I need to transform multiple columns in my dataset to new columns based on the values in the original columns multiple times. This means that for the first transformation I use column 1, 2, 3 and if certain conditions are met the output results a new column with a 1 or a 0, for the second transformation I use columns 4, 5, 6 and the output should be a 1 or a 0 also. I have to do this 18 times. I already wrote a function which succesfully does the transformation if I impute the variables manually, but I would like to apply this function to all the desired columns at once. My desired output would be 18 new columns with 0's and 1's. Finally I will make a last column which will display a 1 if any of the 18 columns is a 1 and a 0 otherwise.
df <- data.frame(admiss1 = sample(seq(as.Date('1990/01/01'), as.Date('2000/01/01'), by="day"), 12),
admiss2 = sample(seq(as.Date('1990/01/01'), as.Date('2000/01/01'), by="day"), 12),
admiss3 = sample(seq(as.Date('1990/01/01'), as.Date('2000/01/01'), by="day"), 12),
visit1 = sample(seq(as.Date('1995/01/01'), as.Date('1996/01/01'), by="day"), 12),
visit2 = sample(seq(as.Date('1997/01/01'), as.Date('1998/01/01'), by="day"), 12),
reason1 = sample(3,12, replace = T),
reason2 = sample(3,12, replace = T),
reason3 = sample(3,12, replace = T))
df$discharge1 <- df$admiss1 + 10
df$discharge2 <- df$admiss2 + 10
df$discharge3 <- df$admiss3 + 10
#every discharge date is 10 days after the admission date for the sake of this example
#now I have the following dataframe
#for the sake of it I included only 3 dates and reasons(instead of 18)

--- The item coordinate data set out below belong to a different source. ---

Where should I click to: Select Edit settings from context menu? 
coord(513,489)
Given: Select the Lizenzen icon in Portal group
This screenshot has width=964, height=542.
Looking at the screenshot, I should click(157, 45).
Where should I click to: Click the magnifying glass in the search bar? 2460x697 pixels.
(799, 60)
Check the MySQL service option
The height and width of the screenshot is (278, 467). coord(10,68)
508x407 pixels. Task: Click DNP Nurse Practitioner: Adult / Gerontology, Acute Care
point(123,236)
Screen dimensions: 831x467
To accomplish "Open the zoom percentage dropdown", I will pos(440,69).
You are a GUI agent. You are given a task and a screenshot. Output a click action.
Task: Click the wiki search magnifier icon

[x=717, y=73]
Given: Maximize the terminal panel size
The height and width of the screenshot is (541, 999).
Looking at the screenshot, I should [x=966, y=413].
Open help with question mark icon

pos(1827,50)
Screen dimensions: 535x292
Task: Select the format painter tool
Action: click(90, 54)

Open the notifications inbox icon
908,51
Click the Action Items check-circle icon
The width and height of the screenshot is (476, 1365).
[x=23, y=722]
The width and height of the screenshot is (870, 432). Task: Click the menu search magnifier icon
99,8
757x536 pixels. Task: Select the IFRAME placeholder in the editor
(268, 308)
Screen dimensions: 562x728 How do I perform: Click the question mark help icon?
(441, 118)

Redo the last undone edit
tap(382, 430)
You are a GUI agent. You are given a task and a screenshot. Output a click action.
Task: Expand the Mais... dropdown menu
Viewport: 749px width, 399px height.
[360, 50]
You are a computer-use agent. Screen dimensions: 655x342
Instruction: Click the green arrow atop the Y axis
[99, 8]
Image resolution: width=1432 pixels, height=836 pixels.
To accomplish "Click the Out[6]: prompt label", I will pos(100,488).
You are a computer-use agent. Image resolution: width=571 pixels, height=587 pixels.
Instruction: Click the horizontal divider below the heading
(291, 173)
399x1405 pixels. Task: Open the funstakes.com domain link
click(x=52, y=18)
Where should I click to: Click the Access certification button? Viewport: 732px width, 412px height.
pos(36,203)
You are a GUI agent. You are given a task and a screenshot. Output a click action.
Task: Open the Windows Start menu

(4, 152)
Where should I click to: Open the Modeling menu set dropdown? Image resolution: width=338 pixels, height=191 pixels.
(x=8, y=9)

admiss1 admiss2 admiss3 visit1 visit2 reason1 reason2 reason3 discharge1 discharge2 discharge3
1 1990-03-12 1992-04-04 1998-07-31 1995-01-24 1997-10-07 2 1 3 1990-03-22 1992-04-14 1998-08-10
2 1999-05-18 1990-11-25 1995-10-04 1995-03-06 1997-03-13 1 2 1 1999-05-28 1990-12-05 1995-10-14
3 1993-07-16 1998-06-10 1991-07-05 1995-11-06 1997-11-15 1 1 2 1993-07-26 1998-06-20 1991-07-15
4 1991-07-05 1992-06-17 1995-10-12 1995-05-14 1997-05-02 2 1 3 1991-07-15 1992-06-27 1995-10-22
5 1995-08-16 1999-03-08 1992-04-03 1995-02-20 1997-01-03 1 3 3 1995-08-26 1999-03-18 1992-04-13
6 1999-10-07 1991-12-26 1995-05-05 1995-10-24 1997-10-15 3 1 1 1999-10-17 1992-01-05 1995-05-15
7 1998-03-18 1992-04-18 1993-12-31 1995-11-14 1997-06-14 3 2 2 1998-03-28 1992-04-28 1994-01-10
8 1992-08-04 1991-09-16 1992-04-23 1995-05-29 1997-10-11 1 2 3 1992-08-14 1991-09-26 1992-05-03
9 1997-02-20 1990-02-12 1998-03-08 1995-10-09 1997-12-29 1 1 3 1997-03-02 1990-02-22 1998-03-18
10 1992-09-16 1997-06-16 1997-07-18 1995-12-11 1997-01-12 1 2 2 1992-09-26 1997-06-26 1997-07-28
11 1991-01-25 1998-04-07 1999-07-02 1995-12-27 1997-05-28 3 2 1 1991-02-04 1998-04-17 1999-07-12
12 1996-02-25 1993-03-30 1997-06-25 1995-09-07 1997-10-18 1 3 2 1996-03-06 1993-04-09 1997-07-05
admissdate <- function(admis, dis, rsn, vis1, vis2){
xnew <- ifelse(df[eval(substitute(admis))] >= df[eval(substitute(vis1))] & df[eval(substitute(dis))] <= df[eval(substitute(vis2))] & df[eval(substitute(rsn))] == 2, 1, 0)
xnew <- ifelse(df[eval(substitute(admis))] >= df[eval(substitute(vis1))] & df[eval(substitute(admis))] <= df[eval(substitute(vis2))] & df[eval(substitute(dis))] >= df[eval(substitute(vis2))] & df[eval(substitute(rsn))] == 2, 1, xnew)
return(xnew)
}
I wrote this function to generate a 1 if the conditions are true and a 0 if the conditions are false.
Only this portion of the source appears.